Anger began to boil up in her. Damn that Asa. He should be giving her money. Being able to out-screw the man who invented screwing didn’t make him worth more than Fort Knox. Besides, she wasn’t bad at it herself. And maybe she’d manage to change things.
Kendra was in the midst of dictating her mid-term paper on the recorder that Sam gave her when the telephone rang. Sam had already called her, so she was not in a hurry to interrupt her homework. When the ringing persisted, she lifted the receiver.
“Hello?”
“Is this Kendra Richards?”
“Yes. This is Kendra.”
“Ms. Richards, this is Westwood Bank calling. Have you phoned this bank today?”
Her antenna shot up. “No. I don’t think I have ever phoned your bank. And how do I know it’s the bank calling me or if you’re a scammer?”

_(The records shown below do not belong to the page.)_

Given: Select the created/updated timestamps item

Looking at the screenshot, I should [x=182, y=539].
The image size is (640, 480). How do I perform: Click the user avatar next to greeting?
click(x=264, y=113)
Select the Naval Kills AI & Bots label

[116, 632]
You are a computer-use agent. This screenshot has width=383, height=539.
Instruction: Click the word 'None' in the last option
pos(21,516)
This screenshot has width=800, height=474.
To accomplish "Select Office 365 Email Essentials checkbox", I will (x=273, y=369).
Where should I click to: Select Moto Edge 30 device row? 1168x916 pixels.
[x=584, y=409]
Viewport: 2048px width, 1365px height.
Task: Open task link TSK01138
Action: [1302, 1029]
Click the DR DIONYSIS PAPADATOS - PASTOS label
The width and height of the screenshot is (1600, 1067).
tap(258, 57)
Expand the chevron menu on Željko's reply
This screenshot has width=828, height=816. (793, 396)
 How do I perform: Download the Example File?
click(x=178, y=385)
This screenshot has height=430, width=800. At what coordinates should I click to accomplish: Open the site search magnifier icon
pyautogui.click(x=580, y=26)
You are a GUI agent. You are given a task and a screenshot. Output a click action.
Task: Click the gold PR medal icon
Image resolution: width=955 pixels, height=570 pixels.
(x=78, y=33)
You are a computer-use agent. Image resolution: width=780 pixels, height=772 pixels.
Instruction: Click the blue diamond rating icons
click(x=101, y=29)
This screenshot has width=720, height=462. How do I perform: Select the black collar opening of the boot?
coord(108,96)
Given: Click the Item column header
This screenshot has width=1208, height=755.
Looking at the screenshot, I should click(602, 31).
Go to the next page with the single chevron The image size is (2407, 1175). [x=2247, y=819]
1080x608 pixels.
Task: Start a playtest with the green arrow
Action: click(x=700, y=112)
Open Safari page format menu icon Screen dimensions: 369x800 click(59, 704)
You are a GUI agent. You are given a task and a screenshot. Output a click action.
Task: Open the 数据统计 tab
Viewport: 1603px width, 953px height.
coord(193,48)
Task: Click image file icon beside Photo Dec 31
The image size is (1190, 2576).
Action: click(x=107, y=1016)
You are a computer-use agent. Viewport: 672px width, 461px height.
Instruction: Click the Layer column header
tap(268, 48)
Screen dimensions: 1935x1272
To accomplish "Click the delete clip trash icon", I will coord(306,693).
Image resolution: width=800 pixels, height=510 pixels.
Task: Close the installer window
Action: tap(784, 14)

“Hang up. Call your bank and ask for Ms. Marris.”
“I will.” She hung up, dialed the bank’s number and asked for Ms. Marris.
“Thank you for calling back, Ms. Richards, and for being careful. We suspect that someone has stolen your identity. The woman knew your social security number and your mother’s maiden name. I’m not sure about your address, because she said she moved a week ago. We tripped her when she didn’t know the answer to your security question.”